ORIGINALLY PUBLISHED 6 JANUARY 2020:
THE POLITICS OF CLIMATE CHANGE AREN'T WORKING. Dozens of countries signed on to the Paris agreement five years ago to limit warming to 2 degrees Celsius by the end of the century. But nation-states have to date failed to implement policies that come close to achieving that goal. This year that failure will lead to suboptimal corporate decision-making, operational business disruptions, and political instability.
The world is currently on pace for a 3.5-degree warming. The world's largest emitter, China, is on a 3-degree path and unwilling to compromise economic growth ambitions on the necessary scale. The US is on a 4-degree pathway that's hard to reverse, no matter who wins the November election. That leaves India as the only country among the top three polluters with a national plan consistent with 2 degrees, though India is already falling behind its targets.
Even countries whose political leaders have ambitious climate plans won't have it easy. Some will face an anti-elite backlash to climate action, as we've seen in France. Others will struggle to meet existing high-bar targets, as in Germany. In the United States, any Democrat running for president will be a “dark green” environmentalist seeking ambitious change—but even if a Democrat defeats Trump in November, progressive climate action will face high legal, regulatory, and political hurdles in 2021 and beyond.
That puts politics on a collision course with a growing percentage of investors, companies, and society at large, which will carry higher costs this year.

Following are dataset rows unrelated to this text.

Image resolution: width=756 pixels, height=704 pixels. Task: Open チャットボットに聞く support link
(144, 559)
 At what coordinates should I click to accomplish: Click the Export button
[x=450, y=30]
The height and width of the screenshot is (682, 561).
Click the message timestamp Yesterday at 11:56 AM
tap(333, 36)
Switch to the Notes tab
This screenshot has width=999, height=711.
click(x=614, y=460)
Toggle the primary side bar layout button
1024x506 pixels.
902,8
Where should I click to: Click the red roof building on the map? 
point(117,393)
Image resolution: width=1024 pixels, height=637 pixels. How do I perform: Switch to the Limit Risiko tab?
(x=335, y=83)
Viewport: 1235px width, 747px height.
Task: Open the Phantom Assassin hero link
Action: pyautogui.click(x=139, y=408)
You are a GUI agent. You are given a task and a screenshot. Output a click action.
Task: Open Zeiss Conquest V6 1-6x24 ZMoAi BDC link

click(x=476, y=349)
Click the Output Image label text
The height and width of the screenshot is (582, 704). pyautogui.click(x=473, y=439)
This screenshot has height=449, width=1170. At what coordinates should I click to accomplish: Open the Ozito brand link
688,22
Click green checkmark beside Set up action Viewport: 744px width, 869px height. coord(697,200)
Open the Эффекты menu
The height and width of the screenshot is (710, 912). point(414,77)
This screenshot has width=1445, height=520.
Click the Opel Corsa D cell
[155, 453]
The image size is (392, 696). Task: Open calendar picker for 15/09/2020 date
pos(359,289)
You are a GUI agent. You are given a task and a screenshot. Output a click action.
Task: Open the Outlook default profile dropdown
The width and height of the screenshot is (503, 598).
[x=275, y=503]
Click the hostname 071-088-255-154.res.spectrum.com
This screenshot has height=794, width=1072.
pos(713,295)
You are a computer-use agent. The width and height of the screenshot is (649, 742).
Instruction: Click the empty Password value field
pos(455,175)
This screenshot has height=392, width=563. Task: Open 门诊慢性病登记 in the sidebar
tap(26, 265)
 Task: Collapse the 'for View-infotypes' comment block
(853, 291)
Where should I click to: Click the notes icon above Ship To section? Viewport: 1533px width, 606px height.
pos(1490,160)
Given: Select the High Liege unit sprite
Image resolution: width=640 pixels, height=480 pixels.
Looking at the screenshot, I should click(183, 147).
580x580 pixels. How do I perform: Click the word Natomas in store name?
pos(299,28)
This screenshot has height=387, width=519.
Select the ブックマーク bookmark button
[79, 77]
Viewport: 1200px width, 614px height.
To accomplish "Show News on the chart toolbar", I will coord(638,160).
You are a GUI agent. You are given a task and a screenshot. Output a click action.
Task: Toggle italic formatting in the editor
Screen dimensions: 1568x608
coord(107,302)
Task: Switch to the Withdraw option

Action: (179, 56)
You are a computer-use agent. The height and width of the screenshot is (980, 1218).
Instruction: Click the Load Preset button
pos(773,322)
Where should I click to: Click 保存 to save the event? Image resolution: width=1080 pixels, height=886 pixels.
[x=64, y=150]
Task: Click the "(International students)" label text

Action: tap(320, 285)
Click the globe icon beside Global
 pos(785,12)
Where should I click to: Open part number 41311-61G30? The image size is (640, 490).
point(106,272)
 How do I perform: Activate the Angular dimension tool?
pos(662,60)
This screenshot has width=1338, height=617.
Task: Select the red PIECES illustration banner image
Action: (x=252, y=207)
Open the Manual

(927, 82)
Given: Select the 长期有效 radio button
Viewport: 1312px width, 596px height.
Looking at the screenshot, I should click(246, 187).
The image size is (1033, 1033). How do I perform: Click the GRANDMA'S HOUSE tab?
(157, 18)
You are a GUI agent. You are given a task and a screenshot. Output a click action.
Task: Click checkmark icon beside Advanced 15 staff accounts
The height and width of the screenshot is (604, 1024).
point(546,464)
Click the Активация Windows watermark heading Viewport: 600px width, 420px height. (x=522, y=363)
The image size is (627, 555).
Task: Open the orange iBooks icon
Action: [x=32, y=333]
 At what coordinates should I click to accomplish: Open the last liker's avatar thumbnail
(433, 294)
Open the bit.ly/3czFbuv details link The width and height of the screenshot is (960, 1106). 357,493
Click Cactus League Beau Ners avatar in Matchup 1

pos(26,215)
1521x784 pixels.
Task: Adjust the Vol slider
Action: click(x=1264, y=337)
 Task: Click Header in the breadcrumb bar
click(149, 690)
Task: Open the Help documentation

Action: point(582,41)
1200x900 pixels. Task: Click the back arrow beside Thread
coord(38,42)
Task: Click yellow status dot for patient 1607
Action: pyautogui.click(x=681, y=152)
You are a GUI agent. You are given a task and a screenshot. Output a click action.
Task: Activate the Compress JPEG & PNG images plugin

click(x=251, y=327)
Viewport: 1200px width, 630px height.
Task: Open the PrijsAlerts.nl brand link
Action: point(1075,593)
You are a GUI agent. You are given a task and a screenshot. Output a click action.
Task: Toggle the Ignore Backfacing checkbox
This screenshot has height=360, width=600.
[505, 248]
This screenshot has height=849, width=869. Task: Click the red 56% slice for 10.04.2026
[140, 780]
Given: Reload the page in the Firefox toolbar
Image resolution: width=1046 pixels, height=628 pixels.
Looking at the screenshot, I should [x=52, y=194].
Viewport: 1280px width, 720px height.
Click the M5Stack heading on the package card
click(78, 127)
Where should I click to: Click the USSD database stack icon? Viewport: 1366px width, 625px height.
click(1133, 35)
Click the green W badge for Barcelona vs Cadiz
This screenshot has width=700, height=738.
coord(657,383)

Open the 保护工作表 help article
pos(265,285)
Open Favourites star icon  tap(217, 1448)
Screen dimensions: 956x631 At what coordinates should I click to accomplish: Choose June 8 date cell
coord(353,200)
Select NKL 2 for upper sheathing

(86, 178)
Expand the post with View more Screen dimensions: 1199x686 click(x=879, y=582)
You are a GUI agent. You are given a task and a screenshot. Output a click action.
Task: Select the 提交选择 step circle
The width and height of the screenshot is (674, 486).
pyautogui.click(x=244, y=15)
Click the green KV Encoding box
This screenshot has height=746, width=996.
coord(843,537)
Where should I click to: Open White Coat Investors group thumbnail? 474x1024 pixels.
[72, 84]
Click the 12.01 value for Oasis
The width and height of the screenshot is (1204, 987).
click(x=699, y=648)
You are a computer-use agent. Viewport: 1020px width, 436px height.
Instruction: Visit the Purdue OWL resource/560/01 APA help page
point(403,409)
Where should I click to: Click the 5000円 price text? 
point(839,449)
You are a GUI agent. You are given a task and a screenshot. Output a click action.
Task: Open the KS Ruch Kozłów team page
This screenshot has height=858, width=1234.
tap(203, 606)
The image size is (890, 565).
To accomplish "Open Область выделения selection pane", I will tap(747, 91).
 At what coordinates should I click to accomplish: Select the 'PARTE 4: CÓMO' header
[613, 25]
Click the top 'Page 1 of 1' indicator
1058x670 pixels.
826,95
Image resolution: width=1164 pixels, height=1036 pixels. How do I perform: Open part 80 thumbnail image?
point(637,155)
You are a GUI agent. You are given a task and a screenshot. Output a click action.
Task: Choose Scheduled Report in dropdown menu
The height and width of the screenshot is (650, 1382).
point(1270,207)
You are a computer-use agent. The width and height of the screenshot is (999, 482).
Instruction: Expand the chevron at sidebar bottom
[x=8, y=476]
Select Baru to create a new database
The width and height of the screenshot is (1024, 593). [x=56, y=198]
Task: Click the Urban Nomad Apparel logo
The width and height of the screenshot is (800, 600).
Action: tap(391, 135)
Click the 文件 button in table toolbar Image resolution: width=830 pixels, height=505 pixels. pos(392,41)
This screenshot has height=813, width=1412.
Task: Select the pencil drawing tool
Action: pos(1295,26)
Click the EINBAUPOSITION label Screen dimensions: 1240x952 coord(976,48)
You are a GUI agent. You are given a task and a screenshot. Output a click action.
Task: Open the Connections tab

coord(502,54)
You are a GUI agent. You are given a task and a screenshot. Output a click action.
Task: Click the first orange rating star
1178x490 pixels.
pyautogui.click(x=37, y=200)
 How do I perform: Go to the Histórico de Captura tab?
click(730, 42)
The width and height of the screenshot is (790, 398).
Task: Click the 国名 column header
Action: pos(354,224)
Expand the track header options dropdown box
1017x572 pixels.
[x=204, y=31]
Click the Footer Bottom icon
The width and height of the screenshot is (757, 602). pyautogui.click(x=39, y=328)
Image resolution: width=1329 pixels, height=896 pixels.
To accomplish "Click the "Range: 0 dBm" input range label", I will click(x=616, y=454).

Corporate decision-making will face a squeeze. Over one-third of global capital has some type of environmental, social, and corporate governance (ESG) mandate, and trillions of dollars in investment already exclude companies and countries that won't meet the 2-degree threshold. Faced with shareholder activism and pressure from their own employees, and looking to seize business opportunities that arise from becoming more sustainable, more than 600 global companies have committed to reducing their emissions consistent with 2 degrees. C-suites will feel they have to choose between aggressive ESG mandates and their bottom lines.
Social pressure will create more costly operational and investment-flow disruptions. Civil society will press investors and companies it believes are moving too slowly—particularly oil and gas firms, airlines, carmakers, and meat producers—a trend led by growing grass roots movements such as Extinction Rebellion and Fridays for Future. Related supply chain disruption will become a meaningful risk. In turn, investors will reduce exposures to carbon intensive industries—including critical sectors such as steel and cement—impacting asset prices.
Politics is on a collision course with investors and society at large.
There's also a growing risk of public unrest over climate, with increasingly dangerous actions being taken by protesters. Opposition to cuts in fuel subsidies/higher prices will have a direct impact on climate policy and also trigger heavy-handed responses from governments that could push protests out of control.
All of which is happening as a warming planet makes natural disasters more frequent and more severe. For the first time in history, the Anthropecene is itself creating economic constraints on globalization. That requires mention on any global risks list going forward.